Thread: 7k records into Sort node, 4.5m out?

7k records into Sort node, 4.5m out?

From
Christophe Pettus
Date:
Consider this EXPLAIN ANALYZE output:

    http://explain.depesz.com/s/TCi

Note the Bitmap Heap Scan at the bottom claims to be producing 7094 rows, and the Sort above it expects to be
processing7330 rows (the same number the Bitmap Heap Scan expected to produce)... but the sort is actually producing
4512231rows, which the sort time would indicate is what really happened.  How can this be? 

--
-- Christophe Pettus
   xof@thebuild.com



Re: 7k records into Sort node, 4.5m out?

From
"Tomas Vondra"
Date:
On 14 Srpen 2012, 3:15, Christophe Pettus wrote:
> Consider this EXPLAIN ANALYZE output:
>
>     http://explain.depesz.com/s/TCi
>
> Note the Bitmap Heap Scan at the bottom claims to be producing 7094 rows,
> and the Sort above it expects to be processing 7330 rows (the same number
> the Bitmap Heap Scan expected to produce)... but the sort is actually
> producing 4512231 rows, which the sort time would indicate is what really
> happened.  How can this be?

Hi,

notice there's a merge join right above the sort.

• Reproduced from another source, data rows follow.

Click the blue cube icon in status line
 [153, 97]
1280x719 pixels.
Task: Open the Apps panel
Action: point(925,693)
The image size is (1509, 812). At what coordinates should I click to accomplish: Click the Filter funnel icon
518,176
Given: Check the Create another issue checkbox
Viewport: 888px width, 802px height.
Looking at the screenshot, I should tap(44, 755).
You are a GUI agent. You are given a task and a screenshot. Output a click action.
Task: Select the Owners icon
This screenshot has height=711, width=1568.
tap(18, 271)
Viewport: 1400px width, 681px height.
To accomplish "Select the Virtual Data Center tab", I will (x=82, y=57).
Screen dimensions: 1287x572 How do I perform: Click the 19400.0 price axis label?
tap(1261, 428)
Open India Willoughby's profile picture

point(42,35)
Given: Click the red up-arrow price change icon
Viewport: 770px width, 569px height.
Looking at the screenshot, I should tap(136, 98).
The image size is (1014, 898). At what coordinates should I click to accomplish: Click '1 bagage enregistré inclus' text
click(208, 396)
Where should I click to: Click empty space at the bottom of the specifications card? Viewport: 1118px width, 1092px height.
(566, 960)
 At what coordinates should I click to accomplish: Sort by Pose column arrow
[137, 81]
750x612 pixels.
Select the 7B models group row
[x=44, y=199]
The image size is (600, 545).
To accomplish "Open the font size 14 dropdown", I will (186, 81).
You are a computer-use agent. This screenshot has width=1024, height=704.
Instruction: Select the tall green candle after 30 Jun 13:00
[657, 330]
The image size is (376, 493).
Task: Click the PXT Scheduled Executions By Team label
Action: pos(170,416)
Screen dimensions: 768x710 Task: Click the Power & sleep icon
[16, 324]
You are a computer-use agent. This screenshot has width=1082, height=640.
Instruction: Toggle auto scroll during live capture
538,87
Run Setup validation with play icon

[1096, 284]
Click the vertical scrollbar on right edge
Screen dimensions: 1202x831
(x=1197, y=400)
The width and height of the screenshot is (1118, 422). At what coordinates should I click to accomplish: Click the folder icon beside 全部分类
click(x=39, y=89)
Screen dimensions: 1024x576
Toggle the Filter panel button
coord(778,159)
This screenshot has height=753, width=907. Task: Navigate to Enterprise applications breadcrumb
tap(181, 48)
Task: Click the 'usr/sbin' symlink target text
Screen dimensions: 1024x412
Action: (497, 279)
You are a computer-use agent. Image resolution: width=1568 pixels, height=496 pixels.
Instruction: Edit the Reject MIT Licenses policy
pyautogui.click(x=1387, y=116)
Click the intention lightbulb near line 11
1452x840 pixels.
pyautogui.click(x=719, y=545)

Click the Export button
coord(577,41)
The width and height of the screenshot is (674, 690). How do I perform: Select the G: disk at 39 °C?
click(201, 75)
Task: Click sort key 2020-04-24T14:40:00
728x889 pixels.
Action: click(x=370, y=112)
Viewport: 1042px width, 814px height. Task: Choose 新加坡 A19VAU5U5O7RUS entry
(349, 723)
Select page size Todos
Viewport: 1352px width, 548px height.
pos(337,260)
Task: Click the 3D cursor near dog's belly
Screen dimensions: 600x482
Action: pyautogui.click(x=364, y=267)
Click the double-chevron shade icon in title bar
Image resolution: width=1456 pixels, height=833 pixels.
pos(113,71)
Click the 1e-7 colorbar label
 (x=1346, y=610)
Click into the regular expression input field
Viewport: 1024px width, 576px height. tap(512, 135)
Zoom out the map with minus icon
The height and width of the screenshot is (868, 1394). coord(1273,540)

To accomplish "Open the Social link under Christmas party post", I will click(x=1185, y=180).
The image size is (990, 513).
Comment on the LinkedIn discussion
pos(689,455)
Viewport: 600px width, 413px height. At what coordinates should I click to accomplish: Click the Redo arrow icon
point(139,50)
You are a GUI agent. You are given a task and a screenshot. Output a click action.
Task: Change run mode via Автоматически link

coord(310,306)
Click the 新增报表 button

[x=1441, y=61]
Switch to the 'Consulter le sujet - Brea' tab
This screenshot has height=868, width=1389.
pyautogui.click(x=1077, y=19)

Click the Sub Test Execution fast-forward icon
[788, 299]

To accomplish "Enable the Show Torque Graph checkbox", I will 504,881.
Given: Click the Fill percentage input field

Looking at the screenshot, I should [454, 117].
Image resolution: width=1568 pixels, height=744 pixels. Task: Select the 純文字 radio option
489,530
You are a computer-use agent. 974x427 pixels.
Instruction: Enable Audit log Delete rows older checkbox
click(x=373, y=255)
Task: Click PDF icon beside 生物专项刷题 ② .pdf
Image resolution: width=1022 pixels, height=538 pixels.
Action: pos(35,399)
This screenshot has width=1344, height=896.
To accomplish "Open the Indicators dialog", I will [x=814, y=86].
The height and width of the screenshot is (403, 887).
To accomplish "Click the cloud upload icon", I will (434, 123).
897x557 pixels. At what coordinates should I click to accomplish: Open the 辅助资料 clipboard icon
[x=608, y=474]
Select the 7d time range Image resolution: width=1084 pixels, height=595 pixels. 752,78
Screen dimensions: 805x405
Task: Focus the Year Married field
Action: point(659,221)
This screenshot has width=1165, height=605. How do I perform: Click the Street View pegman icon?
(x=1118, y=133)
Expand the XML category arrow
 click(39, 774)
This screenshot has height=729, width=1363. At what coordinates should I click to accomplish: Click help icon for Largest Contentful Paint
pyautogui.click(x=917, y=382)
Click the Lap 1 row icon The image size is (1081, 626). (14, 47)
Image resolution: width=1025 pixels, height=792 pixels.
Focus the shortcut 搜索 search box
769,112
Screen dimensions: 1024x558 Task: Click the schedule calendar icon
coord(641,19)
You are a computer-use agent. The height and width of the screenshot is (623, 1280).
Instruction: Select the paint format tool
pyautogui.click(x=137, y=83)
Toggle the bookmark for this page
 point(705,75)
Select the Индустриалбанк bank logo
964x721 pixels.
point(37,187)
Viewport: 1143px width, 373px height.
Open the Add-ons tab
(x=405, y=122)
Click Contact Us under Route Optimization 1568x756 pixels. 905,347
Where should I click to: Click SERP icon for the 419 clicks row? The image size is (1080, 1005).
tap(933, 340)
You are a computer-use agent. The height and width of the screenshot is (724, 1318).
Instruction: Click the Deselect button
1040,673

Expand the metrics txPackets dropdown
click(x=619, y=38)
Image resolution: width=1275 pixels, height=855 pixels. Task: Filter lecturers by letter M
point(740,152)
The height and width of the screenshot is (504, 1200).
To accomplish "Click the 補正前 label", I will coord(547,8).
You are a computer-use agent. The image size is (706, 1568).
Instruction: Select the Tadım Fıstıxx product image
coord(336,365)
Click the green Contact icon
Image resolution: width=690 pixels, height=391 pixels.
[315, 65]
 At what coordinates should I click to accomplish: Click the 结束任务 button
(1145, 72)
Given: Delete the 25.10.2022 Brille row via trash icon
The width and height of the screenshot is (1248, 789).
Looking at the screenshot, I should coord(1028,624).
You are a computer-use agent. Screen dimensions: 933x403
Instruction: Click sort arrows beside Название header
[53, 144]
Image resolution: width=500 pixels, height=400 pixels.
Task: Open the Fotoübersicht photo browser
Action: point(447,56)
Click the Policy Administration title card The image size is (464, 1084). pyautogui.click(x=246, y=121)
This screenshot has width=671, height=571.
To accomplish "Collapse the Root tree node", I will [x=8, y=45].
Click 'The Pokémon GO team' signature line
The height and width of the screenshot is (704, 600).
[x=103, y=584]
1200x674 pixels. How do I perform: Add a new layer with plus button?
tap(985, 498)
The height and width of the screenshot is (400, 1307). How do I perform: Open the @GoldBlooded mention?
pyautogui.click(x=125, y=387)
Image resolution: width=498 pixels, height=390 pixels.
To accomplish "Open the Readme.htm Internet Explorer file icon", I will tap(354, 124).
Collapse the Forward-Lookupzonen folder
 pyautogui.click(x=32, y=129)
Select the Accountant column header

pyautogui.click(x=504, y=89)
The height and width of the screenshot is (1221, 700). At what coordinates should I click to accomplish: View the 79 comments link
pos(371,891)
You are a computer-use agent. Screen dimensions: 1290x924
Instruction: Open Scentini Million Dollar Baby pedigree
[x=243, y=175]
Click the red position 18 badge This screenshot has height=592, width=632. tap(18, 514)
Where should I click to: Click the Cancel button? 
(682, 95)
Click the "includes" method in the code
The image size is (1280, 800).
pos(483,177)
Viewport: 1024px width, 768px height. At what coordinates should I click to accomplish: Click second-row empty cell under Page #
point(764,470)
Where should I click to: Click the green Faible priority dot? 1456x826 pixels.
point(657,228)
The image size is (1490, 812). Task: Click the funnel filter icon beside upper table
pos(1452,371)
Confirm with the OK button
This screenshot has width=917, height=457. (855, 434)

If there are duplicate
values in the first table (charlie in the explain plans), the matching
rows from the sort will be read repeatedly (re-scanned) and thus counted
multiple times.

Tomas



Re: 7k records into Sort node, 4.5m out?

From
Christophe Pettus
Date:
On Aug 13, 2012, at 6:35 PM, Tomas Vondra wrote:

> On 14 Srpen 2012, 3:15, Christophe Pettus wrote:
>> Consider this EXPLAIN ANALYZE output:
>>
>>     http://explain.depesz.com/s/TCi
>>
>> Note the Bitmap Heap Scan at the bottom claims to be producing 7094 rows,
>> and the Sort above it expects to be processing 7330 rows (the same number
>> the Bitmap Heap Scan expected to produce)... but the sort is actually
>> producing 4512231 rows, which the sort time would indicate is what really
>> happened.  How can this be?
>
> Hi,
>
> notice there's a merge join right above the sort. If there are duplicate
> values in the first table (charlie in the explain plans), the matching
> rows from the sort will be read repeatedly (re-scanned) and thus counted
> multiple times.

Thanks, that makes sense.  Something a colleague of mine just noticed is that the estimate cost of the Index Scan node
isn'tbeing included in the cost of the Merge Join above it, which makes the Merge Join seem much cheaper than it really
is. Could this be a planner bug? 

--
-- Christophe Pettus
   xof@thebuild.com



Re: 7k records into Sort node, 4.5m out?

From
Tom Lane
Date:
Christophe Pettus <xof@thebuild.com> writes:
> Thanks, that makes sense.  Something a colleague of mine just noticed is that the estimate cost of the Index Scan
nodeisn't being included in the cost of the Merge Join above it, which makes the Merge Join seem much cheaper than it
reallyis.  Could this be a planner bug? 

No, that looks sane.  It's probably expecting that the range of keys on
the right-hand side is a lot less than the range of keys on the left,
and thus the merge won't have to read all of the left side.  Since the
output shows an estimated total number of rows in the LHS of 84 million,
but the join stopped after reading 20 million of them, it looks like
that effect did in fact occur.  If the planner had that fraction dead
on, it would only have charged the mergejoin with a quarter of the
indexscan's total estimated cost.  It's hard to tell though exactly what
it did think.

The whole thing looks a bit weird to me --- why did it not use a
nestloop join with inner indexscan on charlie?  With 7000 rows on the
other side, the estimated cost for that shouldn't have been more than
about 30000 ...

            regards, tom lane


Re: 7k records into Sort node, 4.5m out?

From
Christophe Pettus
Date:
On Aug 13, 2012, at 7:11 PM, Tom Lane wrote:
> The whole thing looks a bit weird to me --- why did it not use a
> nestloop join with inner indexscan on charlie?  With 7000 rows on the
> other side, the estimated cost for that shouldn't have been more than
> about 30000 ...

Here's the same query with set enable_megejoin = off.  All of the other query tuning parameters are default.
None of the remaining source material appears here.